- **TASK**
Please copy out each line of the entries in which "will" appears.

[Stored records]
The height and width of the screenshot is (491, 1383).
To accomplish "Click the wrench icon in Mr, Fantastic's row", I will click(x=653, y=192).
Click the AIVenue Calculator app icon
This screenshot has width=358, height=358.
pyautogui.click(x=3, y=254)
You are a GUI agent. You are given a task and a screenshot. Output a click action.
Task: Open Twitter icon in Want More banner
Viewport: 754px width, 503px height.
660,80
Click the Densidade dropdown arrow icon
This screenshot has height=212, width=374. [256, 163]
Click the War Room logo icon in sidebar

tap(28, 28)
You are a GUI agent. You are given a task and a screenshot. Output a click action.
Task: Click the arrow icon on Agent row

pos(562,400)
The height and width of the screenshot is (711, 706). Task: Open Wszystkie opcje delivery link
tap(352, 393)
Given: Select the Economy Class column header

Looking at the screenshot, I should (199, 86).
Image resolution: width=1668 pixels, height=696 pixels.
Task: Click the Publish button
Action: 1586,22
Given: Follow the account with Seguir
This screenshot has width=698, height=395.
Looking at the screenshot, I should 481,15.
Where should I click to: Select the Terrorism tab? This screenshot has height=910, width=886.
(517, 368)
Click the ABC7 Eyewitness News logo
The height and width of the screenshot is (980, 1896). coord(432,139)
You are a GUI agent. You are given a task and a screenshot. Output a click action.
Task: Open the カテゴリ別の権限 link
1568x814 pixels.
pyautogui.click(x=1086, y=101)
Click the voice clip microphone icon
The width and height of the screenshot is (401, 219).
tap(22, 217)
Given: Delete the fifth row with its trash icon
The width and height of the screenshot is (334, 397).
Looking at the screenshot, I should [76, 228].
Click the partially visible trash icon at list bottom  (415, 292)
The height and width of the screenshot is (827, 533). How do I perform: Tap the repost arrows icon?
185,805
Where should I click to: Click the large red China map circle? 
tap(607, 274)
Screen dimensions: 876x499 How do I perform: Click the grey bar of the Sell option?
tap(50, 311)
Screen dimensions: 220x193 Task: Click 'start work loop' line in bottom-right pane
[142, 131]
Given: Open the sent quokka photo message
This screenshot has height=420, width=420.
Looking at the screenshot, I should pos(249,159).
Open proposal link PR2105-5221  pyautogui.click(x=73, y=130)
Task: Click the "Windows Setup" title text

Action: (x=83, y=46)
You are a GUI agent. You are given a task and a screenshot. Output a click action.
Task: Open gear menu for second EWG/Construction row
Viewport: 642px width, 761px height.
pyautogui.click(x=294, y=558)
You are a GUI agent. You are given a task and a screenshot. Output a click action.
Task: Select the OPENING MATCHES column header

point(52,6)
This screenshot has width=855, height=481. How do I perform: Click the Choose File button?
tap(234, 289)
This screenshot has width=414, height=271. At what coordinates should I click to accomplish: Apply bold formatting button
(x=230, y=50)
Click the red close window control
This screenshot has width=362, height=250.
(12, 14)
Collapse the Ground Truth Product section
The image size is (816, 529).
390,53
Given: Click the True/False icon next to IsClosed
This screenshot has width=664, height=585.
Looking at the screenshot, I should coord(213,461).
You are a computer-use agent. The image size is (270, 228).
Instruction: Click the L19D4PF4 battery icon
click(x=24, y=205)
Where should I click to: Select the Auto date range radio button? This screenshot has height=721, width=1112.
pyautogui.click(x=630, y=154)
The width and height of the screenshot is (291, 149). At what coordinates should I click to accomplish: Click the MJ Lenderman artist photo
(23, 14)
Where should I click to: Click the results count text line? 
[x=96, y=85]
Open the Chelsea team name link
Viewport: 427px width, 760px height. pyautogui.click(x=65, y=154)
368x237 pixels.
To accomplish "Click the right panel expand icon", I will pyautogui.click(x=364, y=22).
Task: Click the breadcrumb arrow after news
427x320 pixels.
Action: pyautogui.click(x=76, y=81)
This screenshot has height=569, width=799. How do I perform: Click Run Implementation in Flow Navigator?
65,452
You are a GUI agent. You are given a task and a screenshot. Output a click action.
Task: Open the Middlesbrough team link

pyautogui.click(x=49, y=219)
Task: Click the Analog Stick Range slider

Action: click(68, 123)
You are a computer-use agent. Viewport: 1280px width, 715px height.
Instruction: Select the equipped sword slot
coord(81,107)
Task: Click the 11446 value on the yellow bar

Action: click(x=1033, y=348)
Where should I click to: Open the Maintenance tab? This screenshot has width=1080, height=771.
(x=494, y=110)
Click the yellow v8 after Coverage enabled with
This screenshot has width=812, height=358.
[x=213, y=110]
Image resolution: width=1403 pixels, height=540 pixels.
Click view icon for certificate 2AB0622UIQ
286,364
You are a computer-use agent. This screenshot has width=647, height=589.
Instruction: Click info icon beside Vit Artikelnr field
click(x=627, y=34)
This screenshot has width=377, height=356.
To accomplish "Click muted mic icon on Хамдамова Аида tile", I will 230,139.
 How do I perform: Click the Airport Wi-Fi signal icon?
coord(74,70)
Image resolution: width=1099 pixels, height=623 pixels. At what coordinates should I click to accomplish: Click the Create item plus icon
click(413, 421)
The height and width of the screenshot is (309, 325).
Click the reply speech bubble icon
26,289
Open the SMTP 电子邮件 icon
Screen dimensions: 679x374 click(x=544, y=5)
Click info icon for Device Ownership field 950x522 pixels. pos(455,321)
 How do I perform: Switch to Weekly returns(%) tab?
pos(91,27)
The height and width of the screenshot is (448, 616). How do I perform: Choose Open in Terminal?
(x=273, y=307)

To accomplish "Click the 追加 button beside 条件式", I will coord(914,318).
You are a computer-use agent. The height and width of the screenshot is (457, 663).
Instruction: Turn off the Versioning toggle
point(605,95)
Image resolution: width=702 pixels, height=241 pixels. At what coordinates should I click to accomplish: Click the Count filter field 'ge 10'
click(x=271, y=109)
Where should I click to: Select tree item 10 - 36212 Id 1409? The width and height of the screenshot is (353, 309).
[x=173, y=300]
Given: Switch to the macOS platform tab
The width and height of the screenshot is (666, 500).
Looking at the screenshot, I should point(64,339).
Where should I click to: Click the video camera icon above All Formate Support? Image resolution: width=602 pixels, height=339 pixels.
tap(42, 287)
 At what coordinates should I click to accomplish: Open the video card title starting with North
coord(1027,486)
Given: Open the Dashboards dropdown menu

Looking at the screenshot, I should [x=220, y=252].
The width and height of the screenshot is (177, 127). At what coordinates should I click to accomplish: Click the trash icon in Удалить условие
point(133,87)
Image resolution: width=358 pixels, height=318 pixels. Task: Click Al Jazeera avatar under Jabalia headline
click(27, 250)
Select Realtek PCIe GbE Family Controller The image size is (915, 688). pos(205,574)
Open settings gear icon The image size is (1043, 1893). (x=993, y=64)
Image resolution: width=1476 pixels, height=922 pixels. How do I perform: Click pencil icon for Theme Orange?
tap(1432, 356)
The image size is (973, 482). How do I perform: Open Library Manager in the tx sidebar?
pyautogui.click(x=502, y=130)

- **EXERCISE RESPONSE**
To accomplish "Click the wrench icon in Mr, Fantastic's row", I will click(x=653, y=192).
To accomplish "Click the right panel expand icon", I will pyautogui.click(x=364, y=22).
To accomplish "Click muted mic icon on Хамдамова Аида tile", I will 230,139.
To accomplish "Click the 追加 button beside 条件式", I will coord(914,318).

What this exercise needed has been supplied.